Responses to Maia and Francesca

Maia Stevenson:

Maia, your work at the CCLA in the burgeoning area of cyber-crime and gender is fascinating.
I was reminded of an article I read in The New Yorker a couple years ago (https://www.newyorker.com/magazine/2016/12/05/the-attorney-fighting-revenge-porn) about this new practice area. I would be interested to know about the positions that the CCLA is taking in the area of revenge porn since, as The New Yorker describes, the ACLU has actually opposed American laws meant to combat revenge porn on the basis of being “overbroad” and infringing the First Amendment. I am also curious about the international aspects of this area of law. For example, what remedies are available when the individual posting the revenge porn is not in Canada. Is there a cause of action against ISPs or the website that hosts the images?

Francesca Nardi:

I really enjoyed your post about the cultural differences between Canada and Argentina when it comes to the pace of life and valuing time spent on areas of life beyond work. Because you are also doing work on disability your post reminded me of “crip time”. Crip time is a concept from critical disability and queer studies. It refers to the way time and life cycles are different in the lives of people with disabilities because it is impossible or unhealthy to keep up with the pace of the able-bodied. This adjustment to crip time has been difficult for me since a car accident a couple years ago paralyzed me and required me to adjust to a slower lifestyle in which I am dependent on the schedules of others to get help with basic tasks or to get around the city.
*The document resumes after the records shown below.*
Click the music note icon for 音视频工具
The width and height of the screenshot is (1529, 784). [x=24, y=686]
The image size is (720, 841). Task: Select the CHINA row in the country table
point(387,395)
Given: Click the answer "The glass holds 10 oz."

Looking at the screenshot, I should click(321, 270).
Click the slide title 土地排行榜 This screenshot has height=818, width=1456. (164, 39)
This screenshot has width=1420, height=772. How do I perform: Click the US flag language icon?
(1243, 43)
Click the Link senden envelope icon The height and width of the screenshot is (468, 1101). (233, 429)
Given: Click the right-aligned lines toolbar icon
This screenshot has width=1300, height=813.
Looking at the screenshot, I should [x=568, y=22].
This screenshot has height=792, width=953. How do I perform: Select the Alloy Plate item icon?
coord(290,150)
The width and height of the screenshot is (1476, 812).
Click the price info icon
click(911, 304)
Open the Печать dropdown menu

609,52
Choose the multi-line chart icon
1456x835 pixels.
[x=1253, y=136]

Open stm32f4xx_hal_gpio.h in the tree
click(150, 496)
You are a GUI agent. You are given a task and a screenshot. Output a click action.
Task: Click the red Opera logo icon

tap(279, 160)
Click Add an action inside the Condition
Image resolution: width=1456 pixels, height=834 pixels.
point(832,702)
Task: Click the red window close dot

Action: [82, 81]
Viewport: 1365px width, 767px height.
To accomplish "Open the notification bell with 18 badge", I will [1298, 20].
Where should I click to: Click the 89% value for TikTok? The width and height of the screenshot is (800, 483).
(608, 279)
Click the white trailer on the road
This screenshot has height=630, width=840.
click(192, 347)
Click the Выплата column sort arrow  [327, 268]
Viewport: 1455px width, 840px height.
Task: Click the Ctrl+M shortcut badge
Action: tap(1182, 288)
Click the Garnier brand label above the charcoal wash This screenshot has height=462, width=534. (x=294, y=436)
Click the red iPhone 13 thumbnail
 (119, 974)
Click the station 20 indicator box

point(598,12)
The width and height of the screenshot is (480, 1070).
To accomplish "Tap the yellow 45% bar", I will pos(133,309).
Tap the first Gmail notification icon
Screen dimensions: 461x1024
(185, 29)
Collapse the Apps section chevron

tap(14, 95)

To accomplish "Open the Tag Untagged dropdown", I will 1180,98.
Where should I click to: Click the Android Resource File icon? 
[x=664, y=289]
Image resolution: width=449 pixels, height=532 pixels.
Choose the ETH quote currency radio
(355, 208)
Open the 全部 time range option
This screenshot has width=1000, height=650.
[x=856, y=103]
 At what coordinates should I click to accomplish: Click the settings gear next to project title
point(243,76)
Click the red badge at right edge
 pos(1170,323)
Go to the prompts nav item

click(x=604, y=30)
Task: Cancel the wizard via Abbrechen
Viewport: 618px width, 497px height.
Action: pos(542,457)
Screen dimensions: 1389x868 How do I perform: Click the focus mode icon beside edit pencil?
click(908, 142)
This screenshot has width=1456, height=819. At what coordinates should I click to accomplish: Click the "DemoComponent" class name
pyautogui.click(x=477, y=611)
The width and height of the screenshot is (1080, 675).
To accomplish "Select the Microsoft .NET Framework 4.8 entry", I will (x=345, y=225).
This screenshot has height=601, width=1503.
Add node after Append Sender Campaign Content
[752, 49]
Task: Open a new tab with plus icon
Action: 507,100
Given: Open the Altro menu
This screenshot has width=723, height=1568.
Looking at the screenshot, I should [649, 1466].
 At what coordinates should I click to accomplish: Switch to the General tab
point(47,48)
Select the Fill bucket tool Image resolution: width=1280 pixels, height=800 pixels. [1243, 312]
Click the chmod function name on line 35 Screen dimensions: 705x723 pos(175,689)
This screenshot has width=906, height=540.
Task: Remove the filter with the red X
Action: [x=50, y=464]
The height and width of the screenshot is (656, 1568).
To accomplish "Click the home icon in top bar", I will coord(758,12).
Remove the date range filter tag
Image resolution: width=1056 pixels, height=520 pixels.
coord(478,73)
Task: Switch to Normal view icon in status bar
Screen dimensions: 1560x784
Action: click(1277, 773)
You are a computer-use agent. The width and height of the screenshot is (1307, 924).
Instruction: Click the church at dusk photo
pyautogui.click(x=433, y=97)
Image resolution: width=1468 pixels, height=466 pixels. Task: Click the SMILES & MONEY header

Since you are working on public transportation and disability in Argentina I wonder if you have reflected on the inaccessibility of Montreal’s public transportation system. As a wheelchair user, I cannot use the Montreal metro since only a few stations have elevators and I cannot use buses reliably because even when a bus has a ramp it is rare that it works or the bus driver won’t put the ramp out in the snow because it is against STM policy to risk the ramp getting stuck. So people with disabilities are relegated to the Transport Adapté system, which requires bookings 24 hours in advance and often requires users to wait an hour or more for their ride.

When it comes to other aspects of the built environment, Montreal is the most inaccessible city in North America. Not only am I, as a wheelchair user, excluded from most restaurants and stores but I am excluded from places like the Mile End Mission/Legal Clinic (which finally got a temporary ramp this past month after I urged them to stop excluding wheelchair users).

As you might imagine I could go on and on about this issue. The final thought I will leave you with is the role of the Convention on the Rights of Persons with Disabilities (CRPD). I have deep skepticism about its importance since the United States has not ratified the CRPD and yet it is the most physically accessible country and its federal legislation, the Americans with Disabilities Act (ADA), is looked to as the gold standard. In fact, the ADA predates the CRPD by 16 years and in Canada the provinces have used it as a template for laws like the Accessibility for Ontarians with Disabilities Act.